> _Problem statement_: The material below holds pictures; leave them out, and copy exactly, and only, the lines from the one with "Task: Click the Select Wallet heading" through the last.
(Data for this exercise Opens)
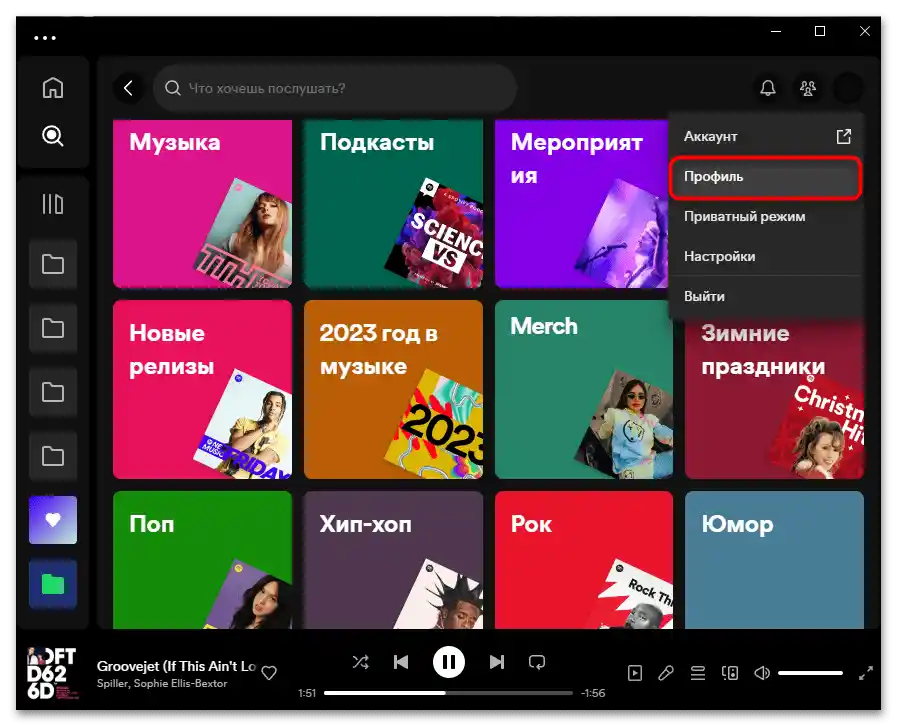Select Профиль from the account menu
The image size is (897, 726).
[765, 177]
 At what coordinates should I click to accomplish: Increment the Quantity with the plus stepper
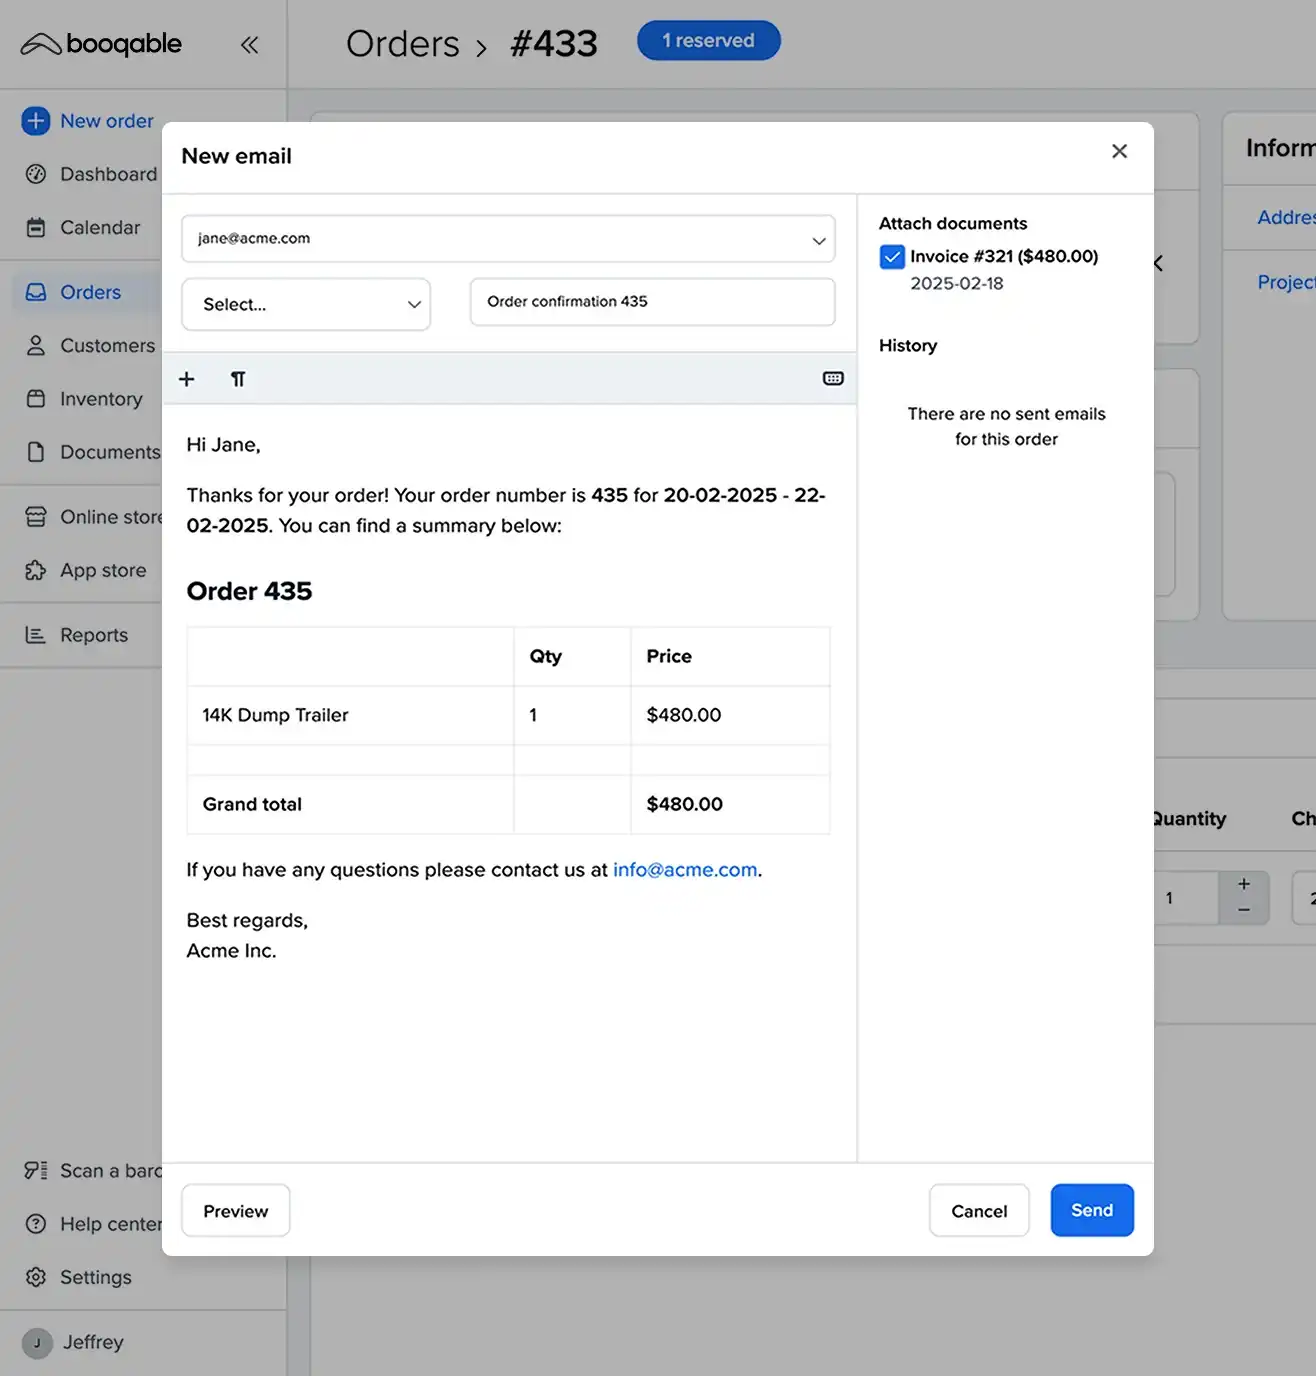(x=1244, y=884)
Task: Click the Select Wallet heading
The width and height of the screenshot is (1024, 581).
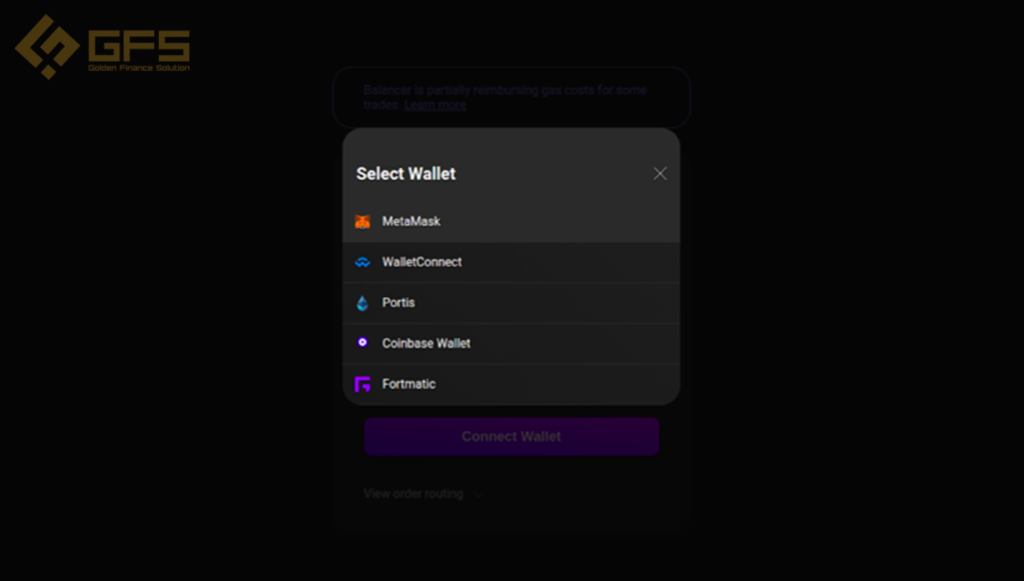Action: pyautogui.click(x=406, y=174)
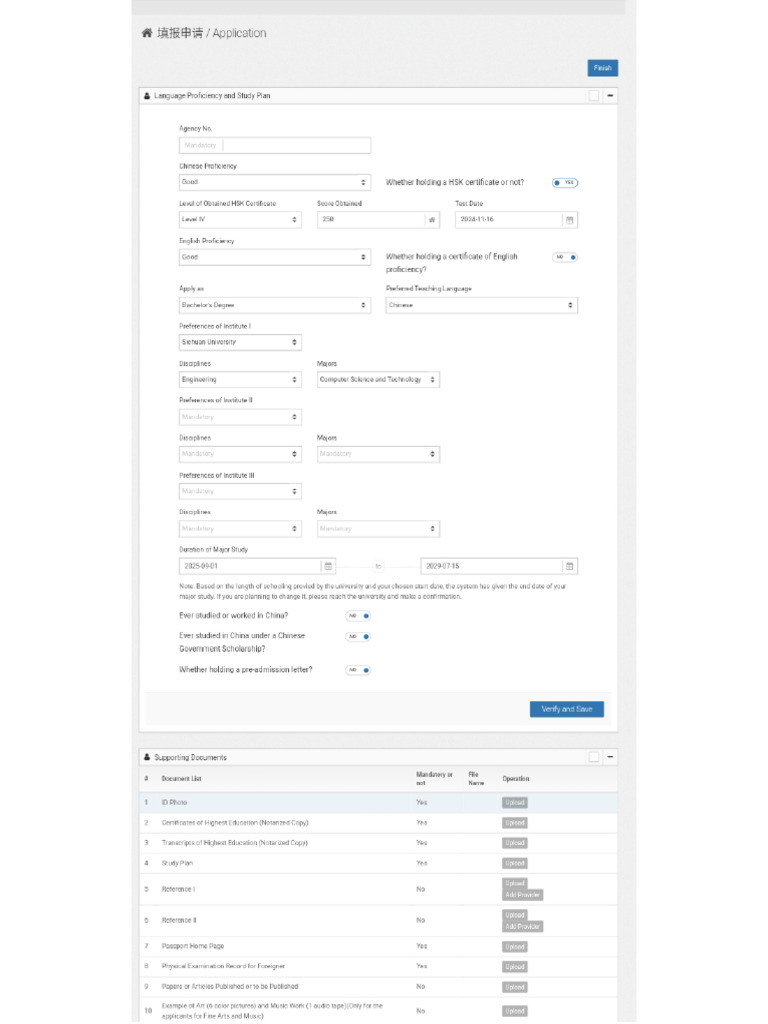This screenshot has width=768, height=1024.
Task: Open the Chinese Proficiency dropdown
Action: [x=274, y=182]
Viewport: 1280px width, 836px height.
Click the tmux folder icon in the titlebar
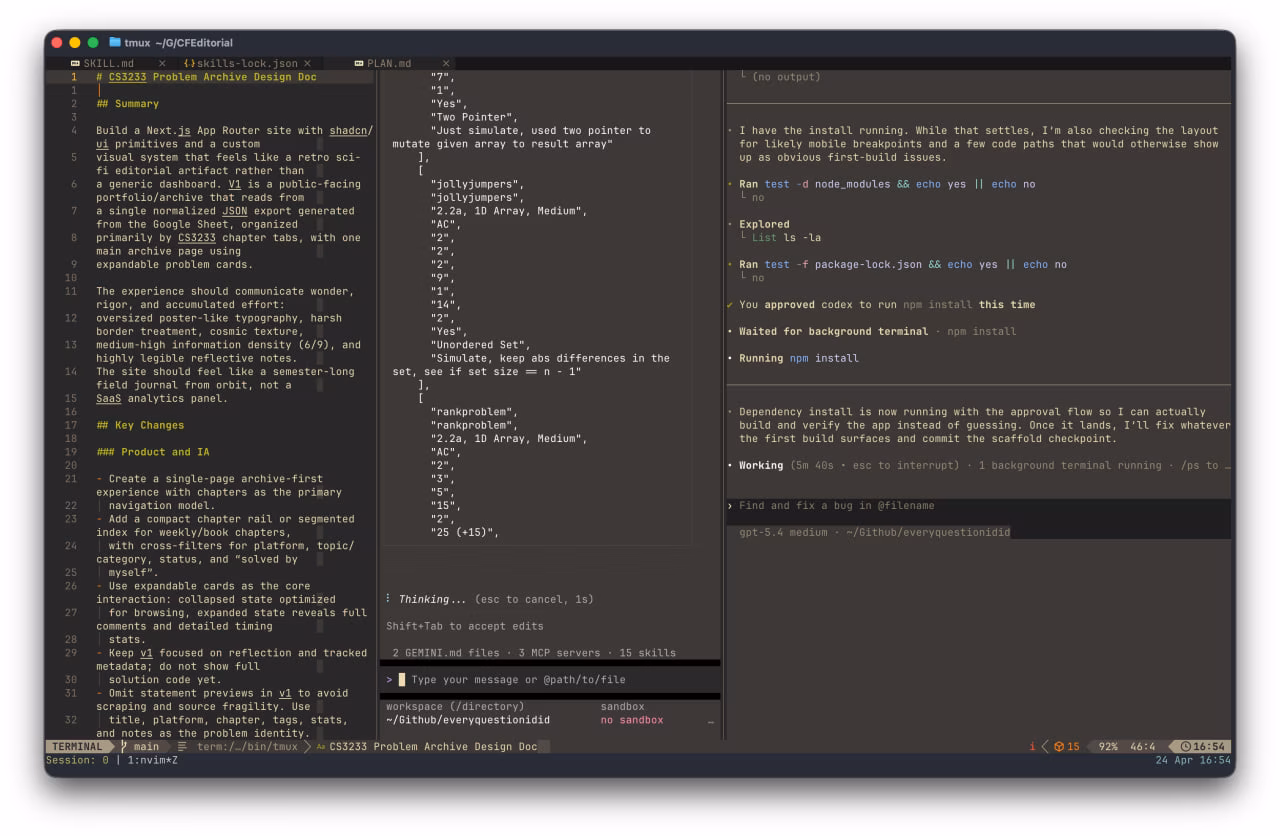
(Data for this exercise Closes)
> _Result below_:
Task: Click the Select Wallet heading
The width and height of the screenshot is (1024, 581).
Action: pyautogui.click(x=406, y=174)
This screenshot has width=768, height=1024.
Task: Open the Chinese Proficiency dropdown
Action: [x=274, y=182]
Viewport: 1280px width, 836px height.
Click the tmux folder icon in the titlebar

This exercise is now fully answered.